HILO, Hawaii – Hawaii County Mayor Harry Kim is aware of the environmental concerns being raised in Keuakaha and Pana’ewa, and shared a sympathetic view of the situation in a recent interview.
When asked by broadcaster Sherry Bracken if his administration plans to move forward with an East Hawaii Organics Facility in Panaewa – opposed by some nearby residents – Kim began talking about the greater issue affecting the community in that area.
Kim says he is trying to get people to understand what the people of Keaukaha mean when they say “enough already”.

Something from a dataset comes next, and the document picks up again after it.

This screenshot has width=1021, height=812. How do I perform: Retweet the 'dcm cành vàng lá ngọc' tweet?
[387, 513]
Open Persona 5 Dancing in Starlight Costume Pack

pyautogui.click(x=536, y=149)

“We in government placed a sewage plant in Keaukaha,” Kim said as an example. “Right next to the ocean on one side, right next to people who live there on the other side of the street.”
“What kind of sensitivity did we have that we put a sewage plant there?” Kim said.
A resurgent push for environmental justice, led by Terri Napeahi, is demanding government undertake a comprehensive study of the cumulative impacts from the industry, waste management and mass transit that surrounds Keaukaha & Pana’ewa. The community is beset on all sides: an airport, a commercial harbor, energy and fuel industry, a landfill, and a waste water treatment plant.
PBR Hawaii consultant Roy Takemoto provided some preliminary information on the “Toxic Release Inventory” surrounding Keaukaha during a recent community meeting on the subject. Takemoto now works as Kim’s executive assistant.
“What will happen there, I don’t know,” Kim said of the organics facility, which is in the decision making stage. “We need to involve the community in what we are doing. This is their community.”